EXERCISE BRIEF: Write out again only the lines running from the one that contains "The height and width of the screenshot is (456, 934)." to the end of the records below, including both the first and the last.

MATERIAL PROVIDED:
═══

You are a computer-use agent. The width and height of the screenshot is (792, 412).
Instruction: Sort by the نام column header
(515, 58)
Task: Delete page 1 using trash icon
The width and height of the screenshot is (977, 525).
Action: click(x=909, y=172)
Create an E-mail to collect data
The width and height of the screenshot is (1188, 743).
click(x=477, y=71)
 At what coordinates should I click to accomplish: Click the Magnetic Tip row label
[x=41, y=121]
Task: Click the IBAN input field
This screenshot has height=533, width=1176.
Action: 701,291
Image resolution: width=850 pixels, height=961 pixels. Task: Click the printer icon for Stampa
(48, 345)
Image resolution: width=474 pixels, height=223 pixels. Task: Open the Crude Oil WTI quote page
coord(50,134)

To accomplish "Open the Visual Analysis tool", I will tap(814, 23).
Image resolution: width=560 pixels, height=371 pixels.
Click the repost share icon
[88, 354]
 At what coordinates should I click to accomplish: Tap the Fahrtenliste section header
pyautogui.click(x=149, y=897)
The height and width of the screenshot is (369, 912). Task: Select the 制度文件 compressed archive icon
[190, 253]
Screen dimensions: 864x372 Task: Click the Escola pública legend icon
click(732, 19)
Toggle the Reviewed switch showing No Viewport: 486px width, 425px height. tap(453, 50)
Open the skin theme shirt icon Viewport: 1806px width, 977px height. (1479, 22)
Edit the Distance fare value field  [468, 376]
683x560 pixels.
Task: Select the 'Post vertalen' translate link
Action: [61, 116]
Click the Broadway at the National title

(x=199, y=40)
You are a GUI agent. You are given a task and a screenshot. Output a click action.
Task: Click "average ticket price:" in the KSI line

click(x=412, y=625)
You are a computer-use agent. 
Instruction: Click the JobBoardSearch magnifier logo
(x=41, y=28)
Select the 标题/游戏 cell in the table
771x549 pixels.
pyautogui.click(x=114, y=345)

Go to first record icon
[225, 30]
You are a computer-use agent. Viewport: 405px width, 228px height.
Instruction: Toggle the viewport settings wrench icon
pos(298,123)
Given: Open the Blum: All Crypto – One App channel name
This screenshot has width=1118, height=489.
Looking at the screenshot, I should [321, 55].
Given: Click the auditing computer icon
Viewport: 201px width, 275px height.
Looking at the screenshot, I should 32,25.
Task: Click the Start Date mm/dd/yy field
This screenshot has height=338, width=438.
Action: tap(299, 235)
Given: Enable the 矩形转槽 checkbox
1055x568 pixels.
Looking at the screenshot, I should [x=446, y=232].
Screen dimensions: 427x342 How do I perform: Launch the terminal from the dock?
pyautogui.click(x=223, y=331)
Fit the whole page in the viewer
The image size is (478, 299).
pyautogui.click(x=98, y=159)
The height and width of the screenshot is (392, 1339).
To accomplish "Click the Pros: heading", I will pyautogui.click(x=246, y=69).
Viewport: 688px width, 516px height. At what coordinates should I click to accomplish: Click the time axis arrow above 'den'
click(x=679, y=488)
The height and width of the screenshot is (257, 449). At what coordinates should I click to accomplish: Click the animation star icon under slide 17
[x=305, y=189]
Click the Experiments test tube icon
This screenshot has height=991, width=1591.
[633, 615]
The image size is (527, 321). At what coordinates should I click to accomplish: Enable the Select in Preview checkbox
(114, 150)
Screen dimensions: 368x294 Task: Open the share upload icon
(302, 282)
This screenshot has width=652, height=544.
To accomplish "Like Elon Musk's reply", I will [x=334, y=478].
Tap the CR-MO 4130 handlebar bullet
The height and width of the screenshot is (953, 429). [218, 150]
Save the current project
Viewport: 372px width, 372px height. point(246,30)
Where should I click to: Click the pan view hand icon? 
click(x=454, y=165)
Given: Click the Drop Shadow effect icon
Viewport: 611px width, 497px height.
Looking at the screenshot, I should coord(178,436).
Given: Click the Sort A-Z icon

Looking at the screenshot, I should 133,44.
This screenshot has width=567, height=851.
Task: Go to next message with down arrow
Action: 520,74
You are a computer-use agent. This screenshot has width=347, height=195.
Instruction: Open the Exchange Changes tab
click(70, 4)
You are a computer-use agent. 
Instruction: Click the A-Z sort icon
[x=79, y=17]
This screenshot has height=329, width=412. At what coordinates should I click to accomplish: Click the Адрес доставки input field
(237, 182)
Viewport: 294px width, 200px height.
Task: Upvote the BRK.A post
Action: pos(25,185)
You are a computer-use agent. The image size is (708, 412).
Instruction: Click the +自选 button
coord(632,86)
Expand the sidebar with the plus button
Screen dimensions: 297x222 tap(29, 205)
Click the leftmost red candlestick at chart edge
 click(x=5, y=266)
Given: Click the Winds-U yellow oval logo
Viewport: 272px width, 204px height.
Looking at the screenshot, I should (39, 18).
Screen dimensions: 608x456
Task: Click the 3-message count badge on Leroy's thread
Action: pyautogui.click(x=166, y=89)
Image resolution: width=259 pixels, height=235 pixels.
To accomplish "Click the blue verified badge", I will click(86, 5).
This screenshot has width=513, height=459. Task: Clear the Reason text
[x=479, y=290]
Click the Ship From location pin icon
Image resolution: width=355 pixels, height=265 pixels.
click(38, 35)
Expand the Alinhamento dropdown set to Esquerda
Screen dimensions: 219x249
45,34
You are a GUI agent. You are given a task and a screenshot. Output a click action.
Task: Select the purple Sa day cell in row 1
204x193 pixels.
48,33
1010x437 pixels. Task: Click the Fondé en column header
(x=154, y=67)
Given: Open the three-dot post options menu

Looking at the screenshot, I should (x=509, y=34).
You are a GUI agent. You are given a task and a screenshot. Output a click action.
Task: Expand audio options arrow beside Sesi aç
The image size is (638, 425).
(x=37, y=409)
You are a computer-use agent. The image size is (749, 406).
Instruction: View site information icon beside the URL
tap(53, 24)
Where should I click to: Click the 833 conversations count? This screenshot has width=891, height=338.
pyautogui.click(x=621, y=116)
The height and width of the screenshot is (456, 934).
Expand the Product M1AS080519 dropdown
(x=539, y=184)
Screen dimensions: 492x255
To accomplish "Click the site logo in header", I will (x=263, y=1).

═══

TASK SOLUTION:
The height and width of the screenshot is (456, 934).
Expand the Product M1AS080519 dropdown
(x=539, y=184)
Screen dimensions: 492x255
To accomplish "Click the site logo in header", I will (x=263, y=1).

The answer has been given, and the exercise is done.